#### Tasks to carry out:
- a) From the Mark Naftalin interview, pull out verbatim the part that opens with the words containing "From 1979-1983 Mark" and closes with "in San Francisco.".
- b) Write what comes next in the Mark Naftalin interview, picking up right after its final sentence.

Interview with Mark Naftalin

           "Mark Naftalin [is] the best piano player I know. His school of playing is very similar to the way I play. And in blues, next to Ray Charles, I've never heard a better blues pianist. Mark and I have very similar tastes, and also we're into a lot of improvisation." -- Michael Bloomfield, Guitar Player Magazine, August 1971.

           With The Paul Butterfield Blues Band, or simply as Bloomfield and Friends, Mark Naftalin and Michael Bloomfield were musical partners and friends from the mid-'60s on. Mark was also active during that time period performing and recording with a broad range of artists including James Cotton, Lowell Fulson, Nick Gravenites, John Lee Hooker, Taj Mahal, Percy Mayfield, Van Morrison, Mother Earth, Otis Rush, Big Mama Thornton, Big Joe Turner and many others.

           From 1979-1983 Mark hosted a series of concerts and radio shows known as "Mark Naftalin's Blue Monday Party," featuring over 60 blues artists.

           Today Mark is active performing in solo appearances as well as in an on-going partnership with guitarist Ron Thompson. He is the founder and producer of the Marin County (California) Blues Festival, now in its fifteenth season. His weekly radio show, "Mark Naftalin's Blues Power Hour," is heard on Monday nights over KALW 91.7 FM in San Francisco.

           We recently spoke with Mark about the early days in Chicago, memories of Michael and the Butterfield Band, and the new live Butterfield Blues Band CD.

           Bloomfield notes: How did you end up in Chicago?

           Mark Naftalin: I ended up in Chicago because I went to college there. I was still a kid, but I had been playing for a long time. I had played in a blues style with a band in Minneapolis, Johnny and the Galaxies, so I was on the lookout for musical opportunities. I heard there was a guy named Elvin Bishop around who played blues, and my first meeting with him was during my first year in Chicago, the spring of 1962. We got together in a dormitory basement where there was a piano and we jammed. It did not turn into an ongoing day-to-day connection between us at that time but that is, in fact, where we first encountered each other.

#### Dataset extract:

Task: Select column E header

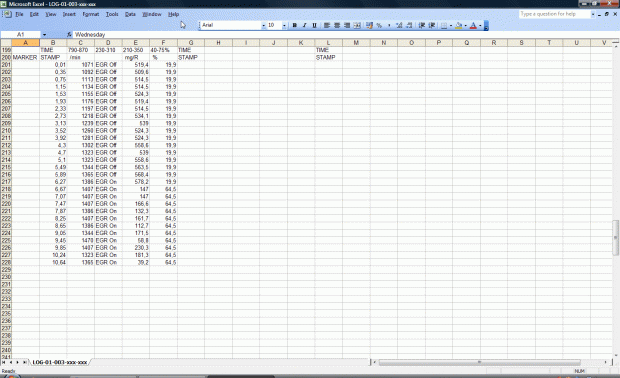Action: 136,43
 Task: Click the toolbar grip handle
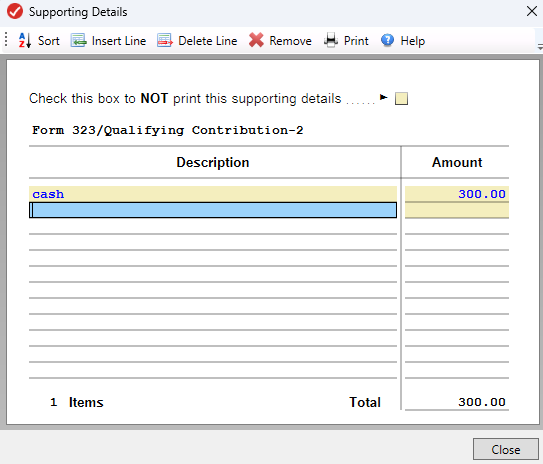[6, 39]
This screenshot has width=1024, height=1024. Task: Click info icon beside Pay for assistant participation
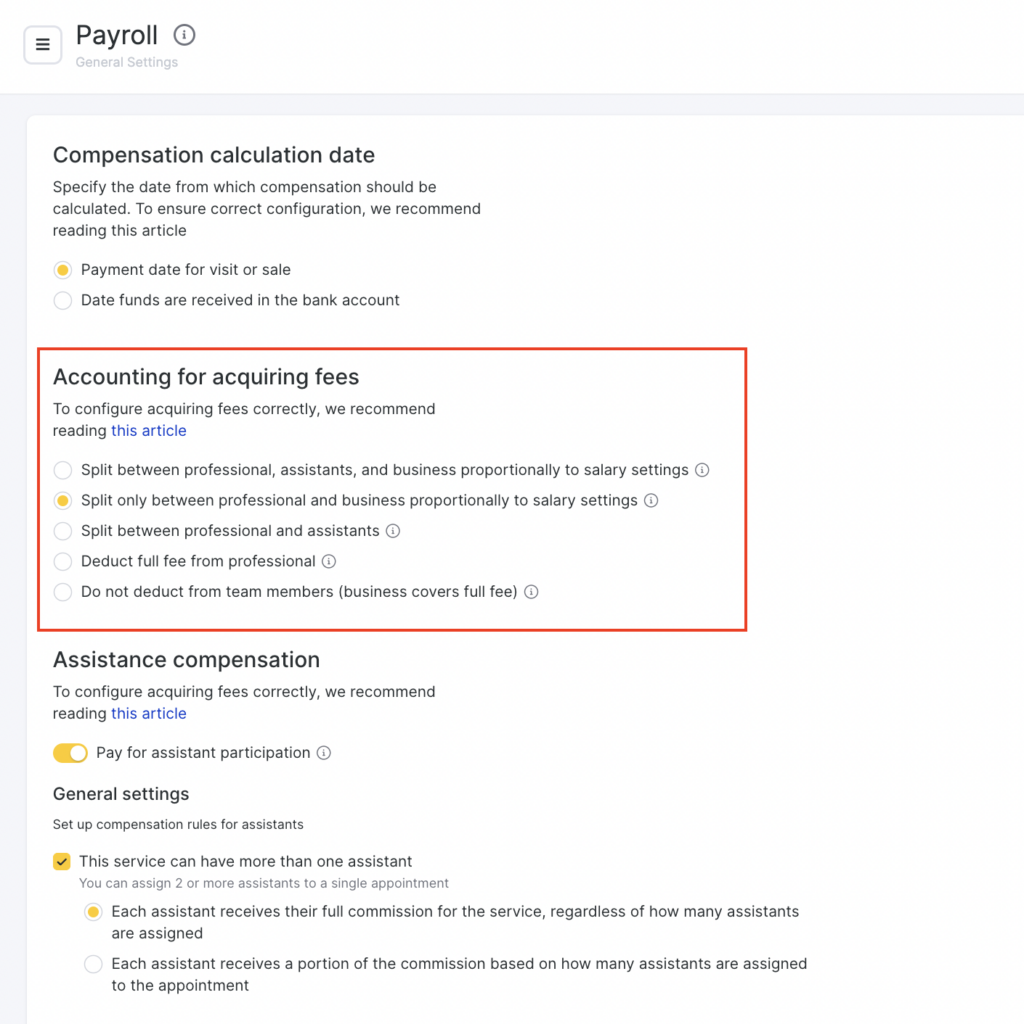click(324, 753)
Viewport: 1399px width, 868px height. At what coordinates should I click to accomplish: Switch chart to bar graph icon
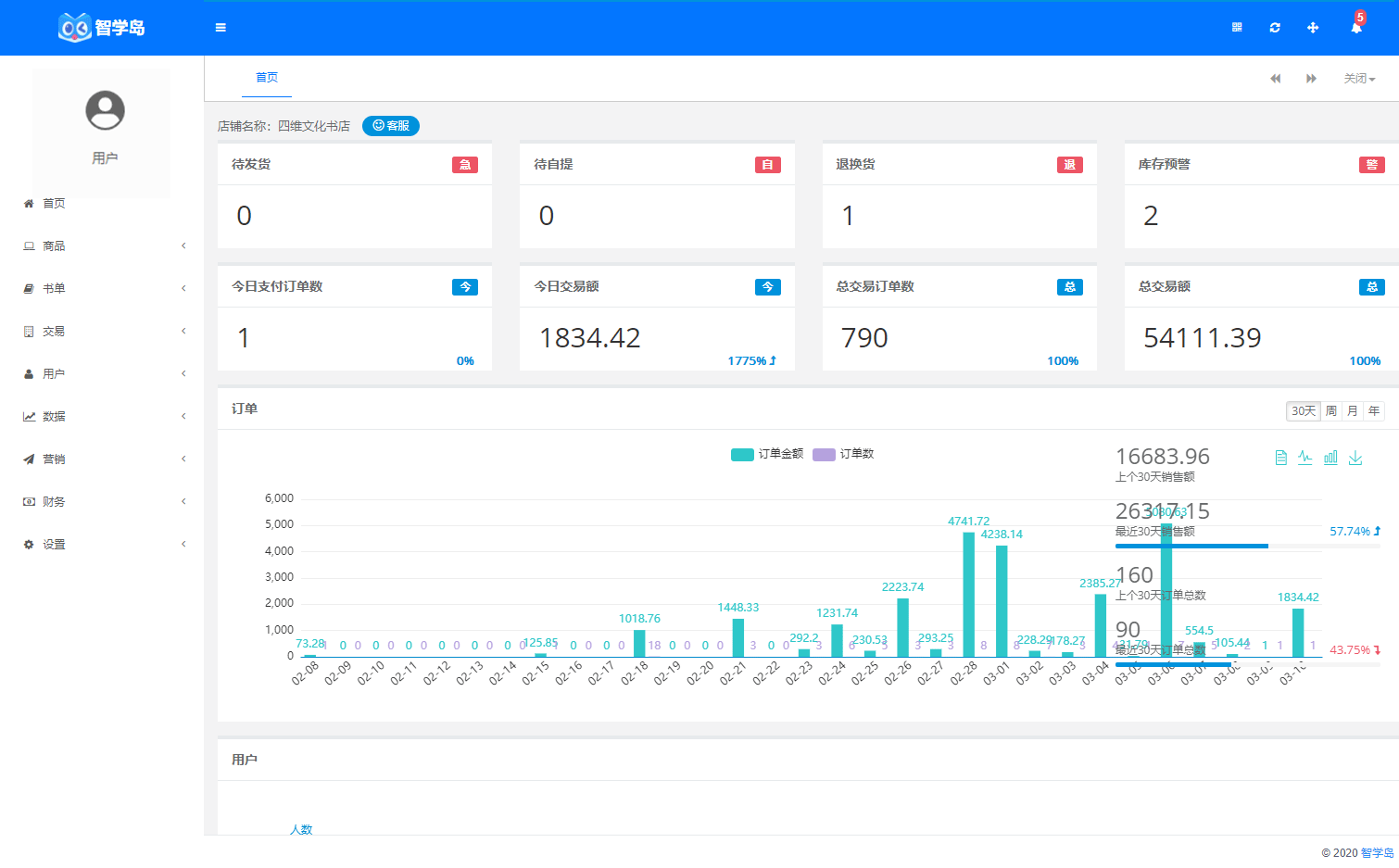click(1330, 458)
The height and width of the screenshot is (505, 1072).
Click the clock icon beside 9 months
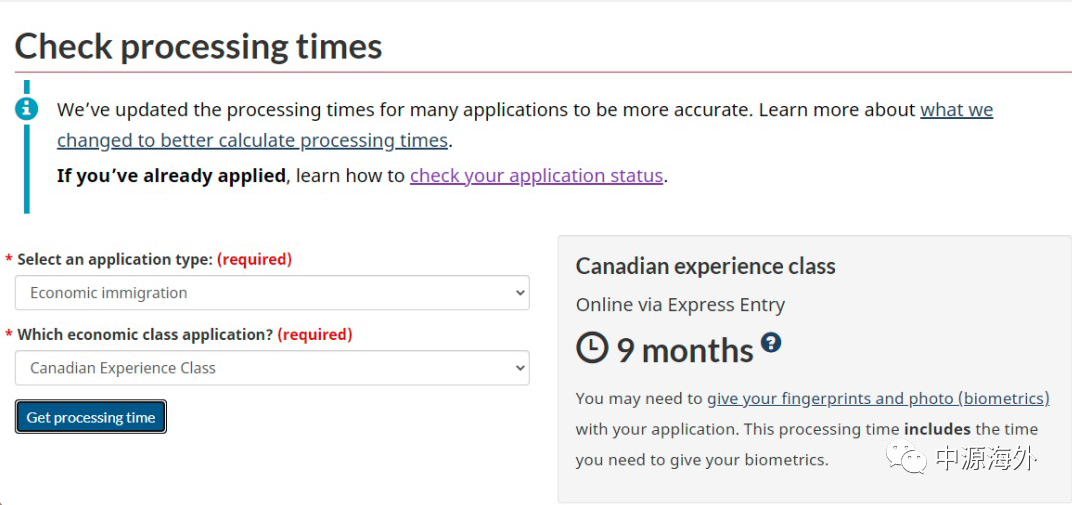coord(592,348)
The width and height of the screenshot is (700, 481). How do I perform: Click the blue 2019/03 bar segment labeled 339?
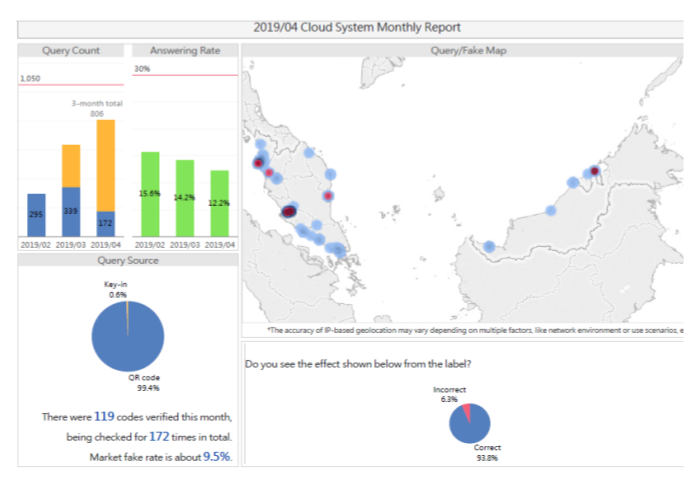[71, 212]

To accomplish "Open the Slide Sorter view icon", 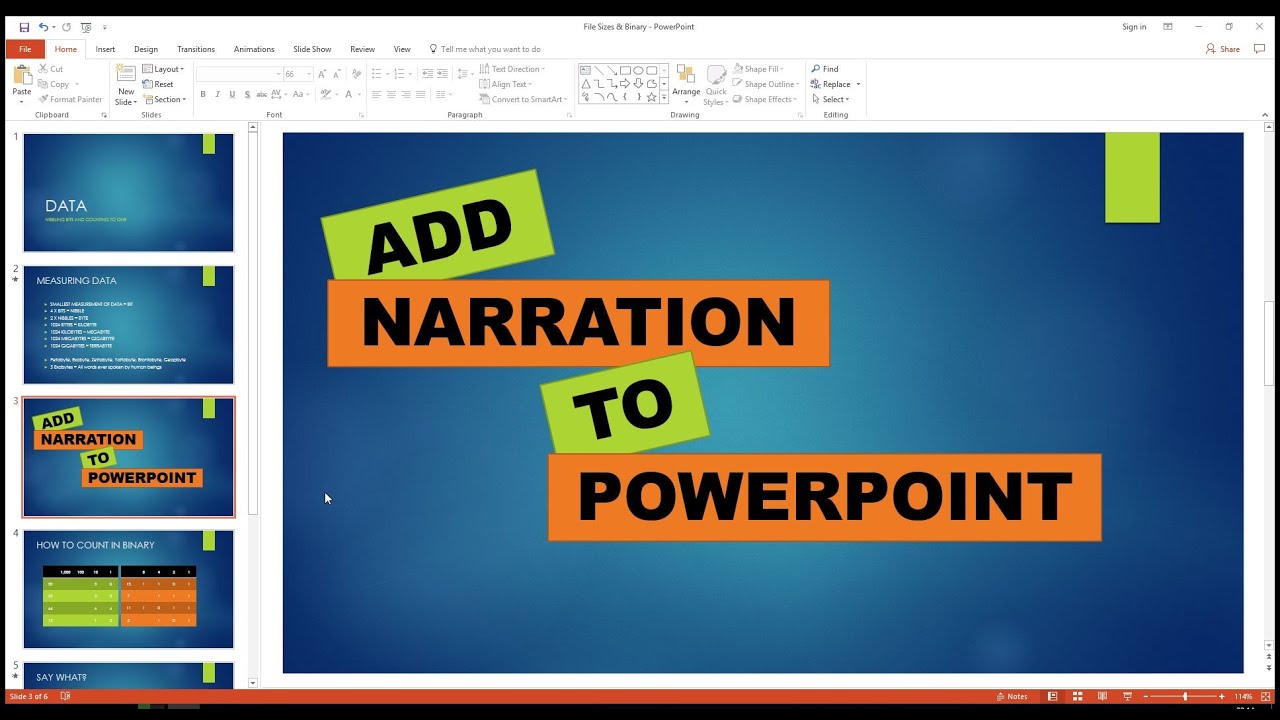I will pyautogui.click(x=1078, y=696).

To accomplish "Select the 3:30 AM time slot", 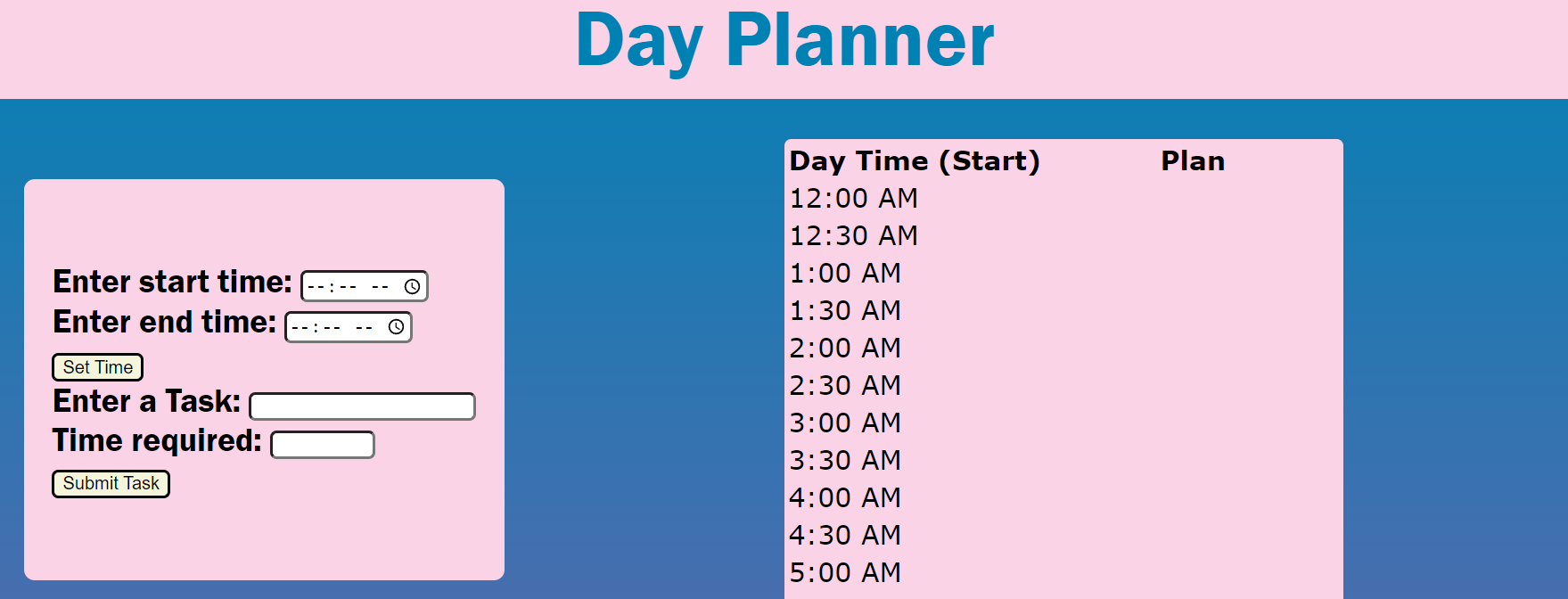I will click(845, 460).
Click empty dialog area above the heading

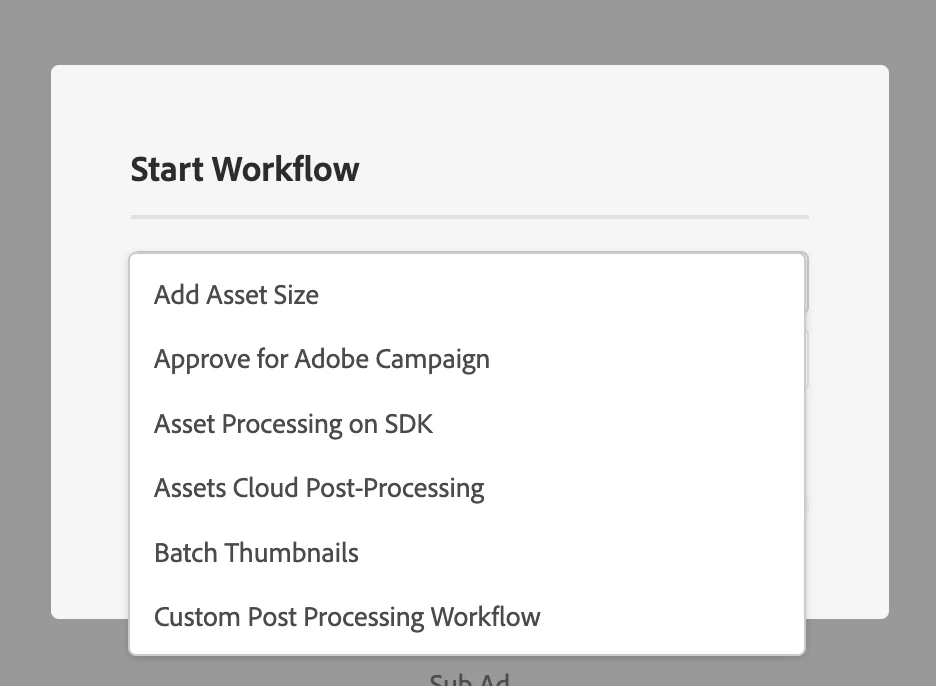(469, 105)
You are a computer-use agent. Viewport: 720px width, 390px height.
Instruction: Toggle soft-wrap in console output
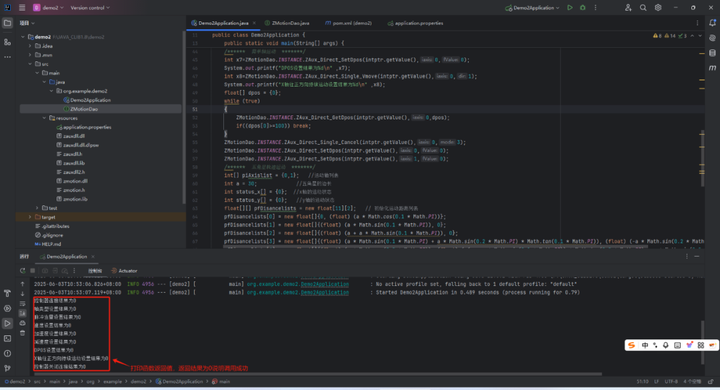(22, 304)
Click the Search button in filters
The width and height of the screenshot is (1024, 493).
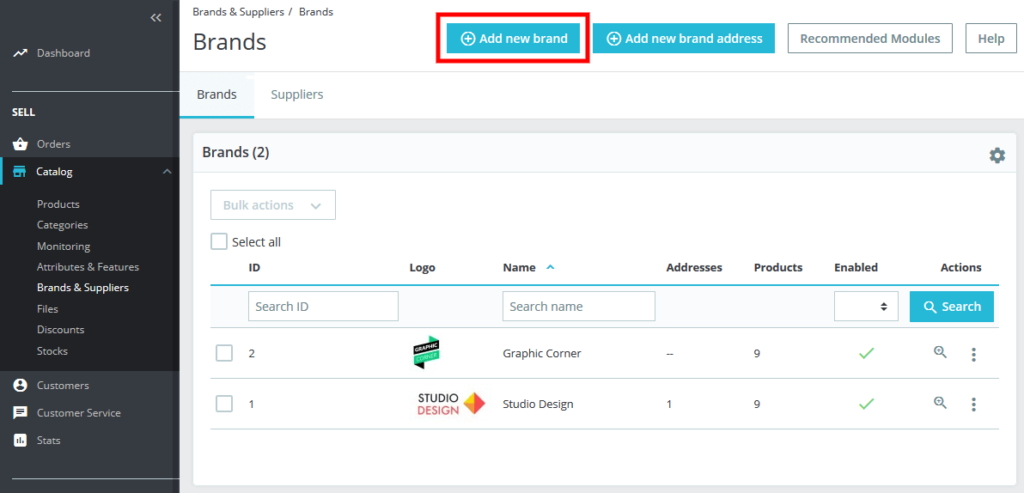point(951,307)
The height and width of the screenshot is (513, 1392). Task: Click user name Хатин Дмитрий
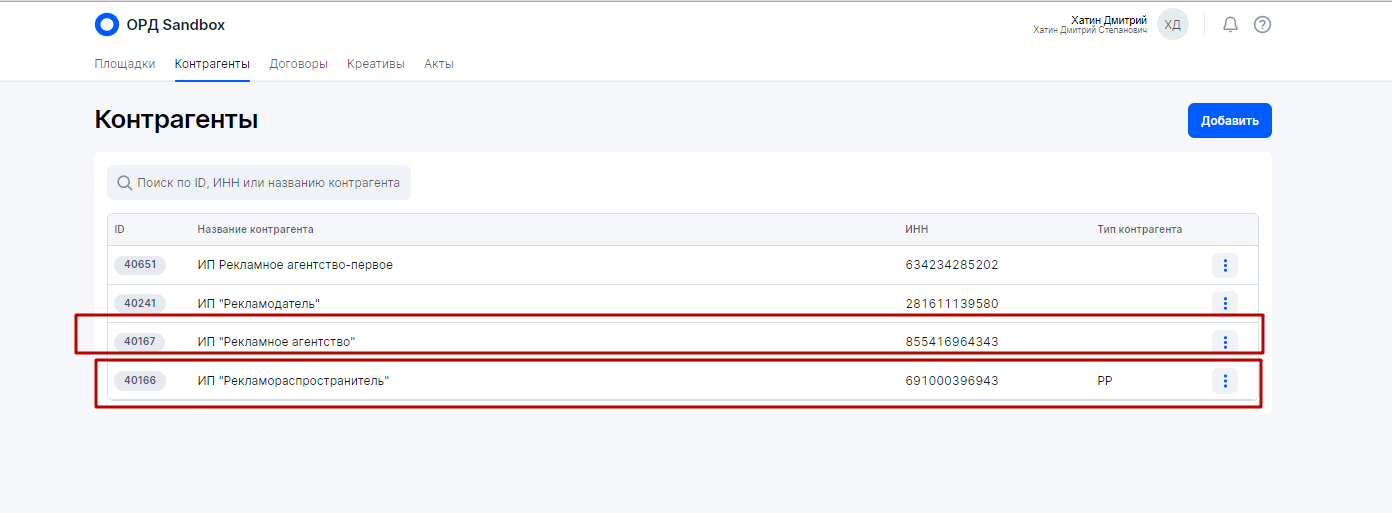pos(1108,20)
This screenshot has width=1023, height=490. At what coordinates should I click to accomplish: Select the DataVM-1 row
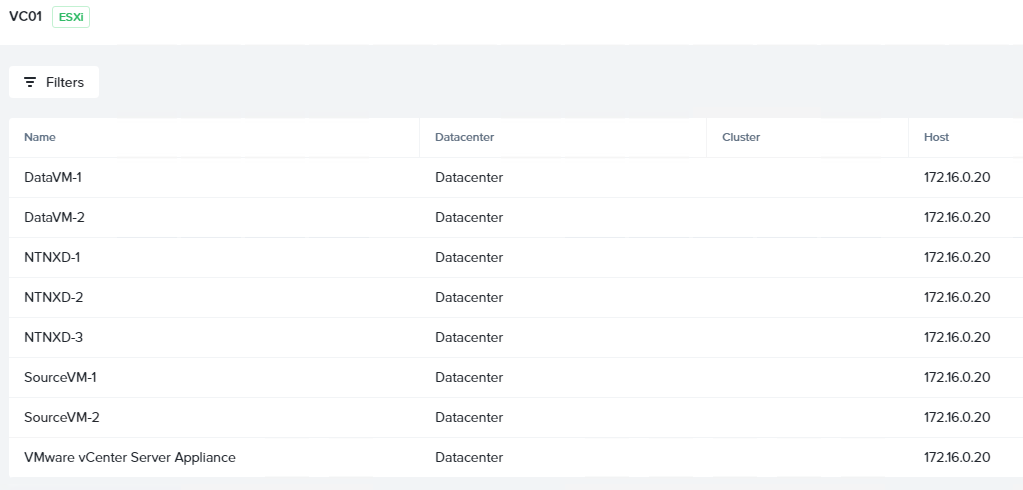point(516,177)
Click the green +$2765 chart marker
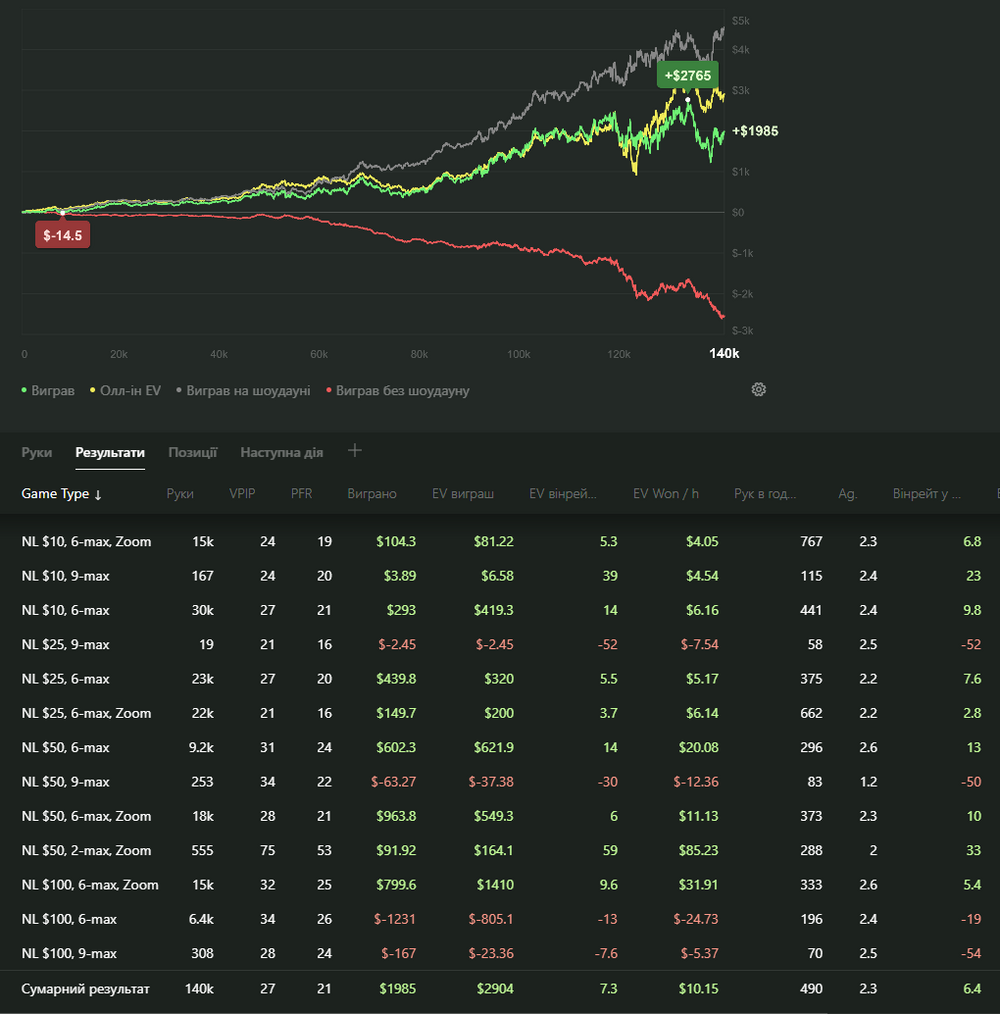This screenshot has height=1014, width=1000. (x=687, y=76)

#### Results of the tasks:
- a)
From 1979-1983 Mark hosted a series of concerts and radio shows known as "Mark Naftalin's Blue Monday Party," featuring over 60 blues artists.

           Today Mark is active performing in solo appearances as well as in an on-going partnership with guitarist Ron Thompson. He is the founder and producer of the Marin County (California) Blues Festival, now in its fifteenth season. His weekly radio show, "Mark Naftalin's Blues Power Hour," is heard on Monday nights over KALW 91.7 FM in San Francisco.

- b)
           I went to The University of Chicago, and there was something that happened there that became known as the Twist Party. This was the Twist era. It was a Wednesday night event, and it started out with a few people playing records in one of the dormitory lounges there, and somehow it became an institutionalized thing and it began to grow and more people became involved, and it became a kind of happening.

           At some point musicians began to appear and play live instead of playing records. I remember at that time I purchased an electric guitar and got a little amplifier. I used to go over to the scene and there'd be some playing going on and I'd go over and play, mostly bass lines on guitar.

           Musicians started to show up, and I remember Mike Bloomfield showed up on at least one occasion, with a band. This was still in the dormitory, the New Dorm it was called, right in the lounge when you first walk in, not a very large or especially appointed space, just some couches and what have you.

           I remember my interchange with him. I didn't know him, I was just sort of hanging around there, and he was playing some of the fastest licks I'd ever heard in my life, and so I said to him, "How come you play so fast?" and he said "Because I practice a lot." And then years later when I got to be friends with him I recalled that to him and he said, "Oh, that was a lie."

           So I don't at this moment know if it was in fact a lie, or an accurate reflection of what he did and how he explained what he did. In any case one doesn't play with that kind of fluidity without first practicing a lot, that's obvious.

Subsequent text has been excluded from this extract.